___ Exercise input
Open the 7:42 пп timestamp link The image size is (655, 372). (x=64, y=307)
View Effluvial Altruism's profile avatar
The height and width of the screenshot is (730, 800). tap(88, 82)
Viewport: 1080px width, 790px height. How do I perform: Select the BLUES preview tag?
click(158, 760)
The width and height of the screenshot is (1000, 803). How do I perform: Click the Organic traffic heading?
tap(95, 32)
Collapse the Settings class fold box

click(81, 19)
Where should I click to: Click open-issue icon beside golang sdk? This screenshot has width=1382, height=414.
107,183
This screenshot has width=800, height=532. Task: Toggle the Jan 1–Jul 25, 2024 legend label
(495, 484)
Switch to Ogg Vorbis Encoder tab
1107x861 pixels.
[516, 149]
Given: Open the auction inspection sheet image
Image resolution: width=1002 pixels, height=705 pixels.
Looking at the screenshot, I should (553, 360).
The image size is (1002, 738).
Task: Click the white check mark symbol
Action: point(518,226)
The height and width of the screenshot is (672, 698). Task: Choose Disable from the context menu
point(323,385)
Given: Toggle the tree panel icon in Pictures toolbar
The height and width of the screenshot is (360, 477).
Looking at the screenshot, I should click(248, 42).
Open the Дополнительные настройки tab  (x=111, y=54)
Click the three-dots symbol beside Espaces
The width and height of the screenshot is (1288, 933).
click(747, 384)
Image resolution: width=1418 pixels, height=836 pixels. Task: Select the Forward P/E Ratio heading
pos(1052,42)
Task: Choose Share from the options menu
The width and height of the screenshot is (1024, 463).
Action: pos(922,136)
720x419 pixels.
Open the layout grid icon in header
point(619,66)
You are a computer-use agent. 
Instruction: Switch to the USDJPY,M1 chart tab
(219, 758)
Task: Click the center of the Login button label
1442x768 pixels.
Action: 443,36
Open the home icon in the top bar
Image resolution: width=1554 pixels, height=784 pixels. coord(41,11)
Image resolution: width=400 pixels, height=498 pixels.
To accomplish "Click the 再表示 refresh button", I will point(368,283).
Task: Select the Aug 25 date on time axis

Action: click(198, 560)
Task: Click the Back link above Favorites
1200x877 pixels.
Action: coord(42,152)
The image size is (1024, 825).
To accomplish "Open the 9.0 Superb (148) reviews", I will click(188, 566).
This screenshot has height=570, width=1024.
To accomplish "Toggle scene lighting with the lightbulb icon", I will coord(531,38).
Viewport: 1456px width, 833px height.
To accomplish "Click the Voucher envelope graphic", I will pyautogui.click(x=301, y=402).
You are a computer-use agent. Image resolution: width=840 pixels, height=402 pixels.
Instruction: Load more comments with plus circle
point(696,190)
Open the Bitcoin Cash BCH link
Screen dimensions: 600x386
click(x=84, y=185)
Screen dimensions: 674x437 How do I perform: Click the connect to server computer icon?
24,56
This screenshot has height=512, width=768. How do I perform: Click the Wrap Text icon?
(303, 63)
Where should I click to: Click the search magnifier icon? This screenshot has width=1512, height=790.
______
## Work instruction
Show all lines in the entries above where the string "agent" appears.

## Response area
You are a computer-use agent. 
You are a computer-use agent. Image resolution: width=840 pixels, height=402 pixels.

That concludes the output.